Matauang.com - Rupiah menjadi mata uang paling berani di Asia, buktinya penguatan Mata Uang garuda tersebut terhadap dolar Amerika Serikat jadi yang terbesar di antara mata uang utama Asia lainnya.
Dilansir dari Refinitiv, rupiah ditutup menguat 0,03% di angka Rp15.685/US$ pada perdagangan kemarin, Jumat (16/8/2024). Di tengah perdagangan, rupiah sempat melemah bahkan hingga ke level Rp15.748/US$.
Sedangkan secara mingguan, rupiah mengalami apresiasi sebesar 1,48%. Hal ini semakin memperpanjang tren penguatan rupiah selama tiga pekan beruntun.
Jika dibandingkan dengan mata uang utama lainnya di Asia, rupiah adalah yang paling berani melawan dolar AS.
Salam sepekan, yen Jepang takluk 0,66% melawan dolar AS ke 147,58/US$. Sementara mata uang lainnya menguat namun tidak sebesar rupiah.
Rupiah berfluktuasi di tengah momen Presiden Joko Widodo (Jokowi) dalam Pidato Kenegaraan dalam rangka Hari Ulang Tahun (HUT) ke-79 Kemerdekaan RI di Gedung Nusantara MPR RI/DPR RI/DPD RI, Senayan, Jakarta, hari ini.
Presiden Jokowi juga menyampaikan Asumsi dasar makro untuk Rancangan Anggaran Pendapatan dan Belanja Negara (RAPBN) 2025 yang dinilai cukup konservatif.
Dari sisi nilai tukar rupiah sendiri, Jokowi menyampaikan bahwa asumsi dasar makronya yakni sebesar Rp16.100/US$. Angka ini sedikit lebih tinggi dibandingkan kondisi rupiah pada penutupan perdagangan hari ini.
Sebagai catatan, RAPBN 2025 akan dibahas di Dewan Perwakilan Rakyat (DPR) selama 30 hari kerja dan disahkan di Sidang Paripurna. Namun, karena ini RAPBN awal Prabowo maka membuka kemungkinan diubah melalui RAPBN-Perubahan di awal tahun.
Apresiasi rupiah pada pekan kemarin juga didorong oleh ekspektasi pemangkasan suku bunga bank sentral AS (The Fed) ini memberikan angin segar bagi rupiah.
Berdasarkan perangkat Fedwatch, suku bunga The fed berpeluang dipangkas sebanyak 25 basis poin pada pertemuan September.
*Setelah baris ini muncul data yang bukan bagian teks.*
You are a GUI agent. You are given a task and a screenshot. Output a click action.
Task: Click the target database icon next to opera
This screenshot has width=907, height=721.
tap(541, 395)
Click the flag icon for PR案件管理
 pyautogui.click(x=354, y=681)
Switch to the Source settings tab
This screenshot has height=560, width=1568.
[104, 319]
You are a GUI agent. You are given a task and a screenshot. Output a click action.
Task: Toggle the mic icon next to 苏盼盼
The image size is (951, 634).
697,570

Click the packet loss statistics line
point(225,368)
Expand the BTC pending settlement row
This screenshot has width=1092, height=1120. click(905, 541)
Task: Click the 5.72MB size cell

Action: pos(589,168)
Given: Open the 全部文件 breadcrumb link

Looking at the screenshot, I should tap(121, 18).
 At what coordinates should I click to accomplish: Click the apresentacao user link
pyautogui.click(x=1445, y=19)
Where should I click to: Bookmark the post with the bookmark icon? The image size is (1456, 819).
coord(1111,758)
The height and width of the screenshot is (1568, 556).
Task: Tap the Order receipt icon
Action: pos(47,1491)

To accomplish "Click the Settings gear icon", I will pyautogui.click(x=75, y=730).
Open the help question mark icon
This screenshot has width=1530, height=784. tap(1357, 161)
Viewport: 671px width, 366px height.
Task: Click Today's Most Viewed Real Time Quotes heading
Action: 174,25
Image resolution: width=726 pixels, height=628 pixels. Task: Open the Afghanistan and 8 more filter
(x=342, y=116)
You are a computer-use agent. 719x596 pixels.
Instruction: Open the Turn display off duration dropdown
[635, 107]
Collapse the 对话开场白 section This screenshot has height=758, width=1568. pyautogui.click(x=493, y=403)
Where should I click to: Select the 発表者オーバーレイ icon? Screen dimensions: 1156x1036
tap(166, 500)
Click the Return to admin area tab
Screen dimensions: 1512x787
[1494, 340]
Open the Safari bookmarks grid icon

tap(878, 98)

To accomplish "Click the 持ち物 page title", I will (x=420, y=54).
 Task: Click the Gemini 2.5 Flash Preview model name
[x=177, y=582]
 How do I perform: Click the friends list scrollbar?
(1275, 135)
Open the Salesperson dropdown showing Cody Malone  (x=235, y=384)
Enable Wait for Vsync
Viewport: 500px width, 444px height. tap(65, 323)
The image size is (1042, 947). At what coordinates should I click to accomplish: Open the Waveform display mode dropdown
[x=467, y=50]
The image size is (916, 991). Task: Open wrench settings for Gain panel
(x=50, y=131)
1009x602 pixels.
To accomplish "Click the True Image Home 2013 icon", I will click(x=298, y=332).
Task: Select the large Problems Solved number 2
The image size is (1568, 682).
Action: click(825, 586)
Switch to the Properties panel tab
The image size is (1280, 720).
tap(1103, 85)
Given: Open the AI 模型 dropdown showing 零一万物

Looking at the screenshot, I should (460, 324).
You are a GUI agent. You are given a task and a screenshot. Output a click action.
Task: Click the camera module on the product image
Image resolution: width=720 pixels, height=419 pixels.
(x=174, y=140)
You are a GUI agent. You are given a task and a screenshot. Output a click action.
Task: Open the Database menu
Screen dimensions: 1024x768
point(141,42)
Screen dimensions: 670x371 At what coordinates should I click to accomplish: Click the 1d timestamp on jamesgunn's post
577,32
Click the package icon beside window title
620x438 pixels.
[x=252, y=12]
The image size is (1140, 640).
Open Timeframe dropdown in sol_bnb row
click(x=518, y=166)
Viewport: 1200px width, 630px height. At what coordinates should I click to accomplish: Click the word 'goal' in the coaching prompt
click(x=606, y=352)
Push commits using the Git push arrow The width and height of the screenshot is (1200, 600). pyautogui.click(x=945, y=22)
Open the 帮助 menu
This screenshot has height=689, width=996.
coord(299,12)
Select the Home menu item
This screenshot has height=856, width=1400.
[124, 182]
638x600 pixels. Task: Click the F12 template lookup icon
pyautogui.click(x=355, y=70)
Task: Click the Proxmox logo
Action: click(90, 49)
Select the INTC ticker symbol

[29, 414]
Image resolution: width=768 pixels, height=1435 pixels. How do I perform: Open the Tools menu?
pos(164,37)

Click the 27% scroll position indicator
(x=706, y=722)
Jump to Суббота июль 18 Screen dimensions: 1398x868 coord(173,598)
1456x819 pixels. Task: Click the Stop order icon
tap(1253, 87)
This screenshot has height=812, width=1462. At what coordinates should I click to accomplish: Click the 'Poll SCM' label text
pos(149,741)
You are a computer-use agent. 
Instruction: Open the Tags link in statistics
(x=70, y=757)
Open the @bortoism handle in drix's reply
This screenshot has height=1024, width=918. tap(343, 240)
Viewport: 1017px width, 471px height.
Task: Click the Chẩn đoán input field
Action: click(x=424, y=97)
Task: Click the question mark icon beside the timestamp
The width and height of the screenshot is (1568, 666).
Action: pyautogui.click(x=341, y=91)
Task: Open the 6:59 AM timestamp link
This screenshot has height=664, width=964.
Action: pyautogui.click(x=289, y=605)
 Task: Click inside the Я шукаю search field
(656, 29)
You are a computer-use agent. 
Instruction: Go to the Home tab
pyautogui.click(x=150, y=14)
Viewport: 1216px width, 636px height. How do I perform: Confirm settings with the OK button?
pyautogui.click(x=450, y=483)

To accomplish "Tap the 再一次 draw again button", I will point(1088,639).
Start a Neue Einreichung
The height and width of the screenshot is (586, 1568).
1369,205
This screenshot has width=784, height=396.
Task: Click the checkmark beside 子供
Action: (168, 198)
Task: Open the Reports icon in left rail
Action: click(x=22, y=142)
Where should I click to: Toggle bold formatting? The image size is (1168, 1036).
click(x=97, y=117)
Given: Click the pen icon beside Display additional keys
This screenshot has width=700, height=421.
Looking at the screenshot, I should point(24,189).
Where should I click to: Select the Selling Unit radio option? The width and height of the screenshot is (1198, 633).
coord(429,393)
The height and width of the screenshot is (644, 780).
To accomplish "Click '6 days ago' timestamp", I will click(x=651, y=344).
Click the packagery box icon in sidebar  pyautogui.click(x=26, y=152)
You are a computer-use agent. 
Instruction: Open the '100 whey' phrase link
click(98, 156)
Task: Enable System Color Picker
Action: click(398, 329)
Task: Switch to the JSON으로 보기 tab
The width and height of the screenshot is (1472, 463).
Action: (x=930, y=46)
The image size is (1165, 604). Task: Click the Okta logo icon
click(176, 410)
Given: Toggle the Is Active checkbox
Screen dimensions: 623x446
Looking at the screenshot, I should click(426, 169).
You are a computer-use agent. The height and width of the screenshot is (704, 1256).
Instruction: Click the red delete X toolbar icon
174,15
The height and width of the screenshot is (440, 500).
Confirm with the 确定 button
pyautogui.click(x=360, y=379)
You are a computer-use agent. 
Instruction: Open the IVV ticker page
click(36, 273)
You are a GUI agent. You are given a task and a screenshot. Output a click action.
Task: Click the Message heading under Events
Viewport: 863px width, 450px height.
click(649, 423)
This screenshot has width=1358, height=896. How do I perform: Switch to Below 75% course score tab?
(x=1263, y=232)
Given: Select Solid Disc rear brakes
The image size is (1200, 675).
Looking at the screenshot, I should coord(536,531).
Kemudian kembali dipangkas lagi pada November dan Desember masing-masing 25 basis poin.
Harapan ini menguat kala data inflasi Amerika Serikat yang semakin mendingin, bahkan saat ini sudah berada di bawah 3%.
Dalam 12 bulan hingga Juli, harga konsumen AS meningkat atau terjadi inflasi 2,9%, pertama di bawah 3% dan kenaikan terkecil sejak Maret 2021. Harga konsumen naik 3,0% secara tahunan pada bulan Juni.
"Laporan ini menunjukkan kemajuan berkelanjutan menuju sasaran inflasi Fed," kata Scott Anderson, kepala ekonom di BMO Capital Markets. "Tidak ada yang dapat menghalangi Fed untuk memangkas suku bunga pada bulan September, tetapi harapan pasar untuk pemangkasan yang lebih besar tampaknya masih jauh dari kenyataan."